Nepal macht einen Schritt in Richtung gleichberechtigter Eherechte

Der Oberste Gerichtshof Nepals hat erneut einen wichtigen Schritt in Richtung gleichberechtigter Eherechte für LGBTQ+-Paare unternommen. Laut Berichten muss die Regierung Ehen von gleichgeschlechtlichen und anderen nicht-heterosexuellen Paaren anerkennen und ein separates Registrierungssystem einrichten.

Das Urteil baut auf früheren gerichtlichen Entscheidungen aus dem Jahr 2023 auf, als das Gericht bereits erlaubte, gleichgeschlechtliche Ehen vorläufig registrieren zu lassen. Diese vorläufige Regelung führte später im selben Jahr zur ersten offiziellen Registrierung einer Ehe zwischen zwei Menschen gleichen Geschlechts in Nepal – eine Entwicklung, die international große Aufmerksamkeit erhielt.

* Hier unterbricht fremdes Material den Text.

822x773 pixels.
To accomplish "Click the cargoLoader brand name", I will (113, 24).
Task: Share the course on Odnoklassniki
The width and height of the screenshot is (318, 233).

Nepal gilt seit Langem als eines der fortschrittlicheren Länder Asiens in Bezug auf LGBTQ+-Rechte. Das Land wird oft als frühes Beispiel für rechtlichen Schutz vor Diskriminierung aufgrund der sexuellen Orientierung genannt, während Taiwan 2019 als erstes Land in Asien die gleichgeschlechtliche Ehe legalisierte.

Auch wenn die konkrete Umsetzung noch ausgearbeitet werden muss, wird das Urteil als eine deutliche Stärkung der rechtlichen Position von LGBTQ+-Paaren gesehen. Für viele Beteiligte ist es vor allem eine Bestätigung, dass die rechtliche Anerkennung in Nepal weiter gewachsen ist und zunehmend fest verankert wird.